How long is too long for a period?

A period lasting more than 7 days is medically classified as prolonged and warrants assessment. A period lasting more than 10 days, or with very heavy flow that does not slow, should be assessed promptly.

How can I make my period lighter naturally?

Address underlying oestrogen dominance with diet (cruciferous vegetables, fibre, ground flaxseed, reduced alcohol), reduce inflammation with omega-3 and lower sugar/processed food intake, take magnesium and vitamin C with bioflavonoids, manage stress, and consider acupuncture and Chinese herbal medicine.
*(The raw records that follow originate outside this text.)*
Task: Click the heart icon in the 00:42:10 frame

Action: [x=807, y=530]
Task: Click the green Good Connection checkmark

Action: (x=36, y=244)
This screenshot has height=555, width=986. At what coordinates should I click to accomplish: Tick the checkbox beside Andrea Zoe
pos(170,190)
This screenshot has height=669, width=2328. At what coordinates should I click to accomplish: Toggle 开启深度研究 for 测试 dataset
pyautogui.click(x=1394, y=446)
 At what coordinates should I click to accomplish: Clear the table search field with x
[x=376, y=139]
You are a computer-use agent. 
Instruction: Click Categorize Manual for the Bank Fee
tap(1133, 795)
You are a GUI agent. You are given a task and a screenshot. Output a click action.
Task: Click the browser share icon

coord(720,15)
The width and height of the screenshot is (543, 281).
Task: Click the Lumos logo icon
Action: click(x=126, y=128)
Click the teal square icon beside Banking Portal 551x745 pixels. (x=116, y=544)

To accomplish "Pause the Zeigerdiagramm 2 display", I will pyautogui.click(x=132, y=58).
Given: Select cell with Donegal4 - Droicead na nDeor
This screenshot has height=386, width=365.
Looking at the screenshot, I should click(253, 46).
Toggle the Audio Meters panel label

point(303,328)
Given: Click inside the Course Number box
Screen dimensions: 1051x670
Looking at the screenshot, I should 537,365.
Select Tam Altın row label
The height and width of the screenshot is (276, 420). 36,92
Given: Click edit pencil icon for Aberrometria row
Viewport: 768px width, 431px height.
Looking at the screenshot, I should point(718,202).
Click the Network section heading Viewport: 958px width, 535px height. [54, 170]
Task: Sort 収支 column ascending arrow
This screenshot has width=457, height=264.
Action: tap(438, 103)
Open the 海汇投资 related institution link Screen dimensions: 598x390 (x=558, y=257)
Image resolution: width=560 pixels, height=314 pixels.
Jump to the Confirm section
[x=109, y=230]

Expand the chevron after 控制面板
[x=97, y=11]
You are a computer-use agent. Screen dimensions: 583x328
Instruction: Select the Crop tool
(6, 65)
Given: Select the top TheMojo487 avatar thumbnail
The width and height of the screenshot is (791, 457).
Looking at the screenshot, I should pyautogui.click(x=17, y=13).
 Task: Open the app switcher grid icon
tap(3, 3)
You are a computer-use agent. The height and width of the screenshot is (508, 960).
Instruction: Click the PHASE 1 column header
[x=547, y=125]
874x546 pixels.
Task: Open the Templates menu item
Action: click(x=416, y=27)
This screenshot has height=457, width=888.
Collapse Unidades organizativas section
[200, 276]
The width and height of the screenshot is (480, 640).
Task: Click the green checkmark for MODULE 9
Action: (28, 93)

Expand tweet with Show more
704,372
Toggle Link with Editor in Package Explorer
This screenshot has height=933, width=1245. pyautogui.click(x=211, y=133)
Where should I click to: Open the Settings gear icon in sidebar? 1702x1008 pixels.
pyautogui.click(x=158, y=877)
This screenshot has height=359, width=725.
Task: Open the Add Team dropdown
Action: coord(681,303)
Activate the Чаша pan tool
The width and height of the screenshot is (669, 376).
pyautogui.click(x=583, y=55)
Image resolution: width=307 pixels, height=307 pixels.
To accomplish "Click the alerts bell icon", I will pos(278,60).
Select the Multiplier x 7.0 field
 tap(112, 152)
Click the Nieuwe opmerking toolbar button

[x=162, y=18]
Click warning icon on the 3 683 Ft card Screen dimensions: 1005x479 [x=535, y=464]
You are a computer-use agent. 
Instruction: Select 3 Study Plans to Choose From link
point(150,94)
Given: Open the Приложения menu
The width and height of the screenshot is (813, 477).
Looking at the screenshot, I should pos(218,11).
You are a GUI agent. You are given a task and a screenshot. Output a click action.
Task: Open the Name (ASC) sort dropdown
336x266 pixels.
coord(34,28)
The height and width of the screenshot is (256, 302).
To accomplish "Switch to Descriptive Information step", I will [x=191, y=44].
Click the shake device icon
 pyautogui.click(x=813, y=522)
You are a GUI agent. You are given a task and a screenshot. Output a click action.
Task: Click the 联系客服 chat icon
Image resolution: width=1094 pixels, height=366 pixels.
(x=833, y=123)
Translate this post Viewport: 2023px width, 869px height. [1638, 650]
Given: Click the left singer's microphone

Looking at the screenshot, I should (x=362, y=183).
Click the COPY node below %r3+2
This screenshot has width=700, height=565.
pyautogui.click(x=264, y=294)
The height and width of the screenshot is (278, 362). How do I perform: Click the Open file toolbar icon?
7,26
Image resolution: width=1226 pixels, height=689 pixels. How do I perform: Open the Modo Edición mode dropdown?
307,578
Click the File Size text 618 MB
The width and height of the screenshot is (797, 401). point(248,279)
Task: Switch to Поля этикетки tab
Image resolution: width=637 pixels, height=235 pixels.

NSAIDs and tranexamic acid (from your GP) reduce flow significantly.

Is heavy menstrual bleeding dangerous?

Persistent heavy bleeding causes iron deficiency anaemia and fatigue, restricts daily life, and may signal an underlying condition that needs medical assessment. Sudden very heavy bleeding with dizziness, faintness or a racing heart is a medical emergency.

Can stress cause heavy periods?

Chronic stress lowers progesterone (because the body uses pregnenolone to make cortisol), tilting the oestrogen:progesterone ratio toward oestrogen excess and heavy periods.

When should I see a doctor about heavy bleeding?

See your GP within 1–2 weeks if your periods have become consistently heavier or longer, you bleed more than 7 days regularly, you bleed between periods or after sex, you have anaemia symptoms, or you are over 45 with a changed bleeding pattern. Seek urgent care for very heavy bleeding with dizziness, severe pelvic pain, possible pregnancy, or any postmenopausal bleeding.